Me gustan las normas.
Más que por el placer militar de cumplirlas (que no me produce ninguno), por establecer un orden moral en que los demás entiendan fácilmente que uno no es más listo por ser menos cívico. De hecho es inversamente proporcional.
Y me gustan los países que las ponen y, ya que están, las cumplen.
Hace un par de días, al ir a aparcar en un parking exterior de un pueblecito francés de cuento, pedimos al coche de al lado que acababa de llegar que por favor se moviera ligeramente hacia la izquierda para podernos meter milimétricante entre el hueco que quedaba a su derecha y un árbol milenario que no teníamos ni intención ni capacidad de destruir para aparcar nuestro coche.

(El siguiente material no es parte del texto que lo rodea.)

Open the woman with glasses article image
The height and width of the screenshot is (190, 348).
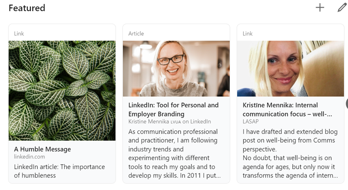[176, 69]
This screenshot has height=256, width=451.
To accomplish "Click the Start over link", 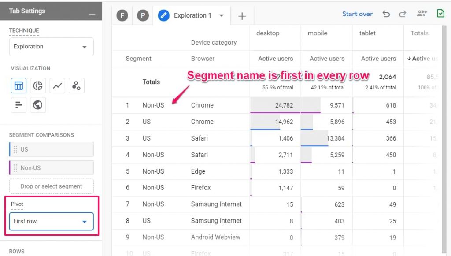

La respuesta de la copiloto, madre de dos pequeñas criaturas de no más de 6, respondió sin duda ninguna: “estamos perfectamente en nuestra raya
La respuesta, si no hubiera estado claramente confirmada por una cara de acelga tensa, hubiera sido entendida claramente como una broma.
Mucha inteligencia artificial y poca de andar por casa
¿En esas estamos?
¿Este es el devenir de la convivialidad básica?
Imaginemos que en ese tan estúpido como innecesario trajín, un coche pasa por encima de uno de esos dos rubitos y la madre grita con natural desesperación:
”“!!!ayuda!!!!”
Pues mire, le comento: ”No es ni mi hijo, ni mi obligación.”
No lo vemos, ¿no?. Menos mal.
Aunque no sé si todo llegará.
Que las normas están para cumplirlas: sí.
Y la sensibilidad y el corazón para romperlas.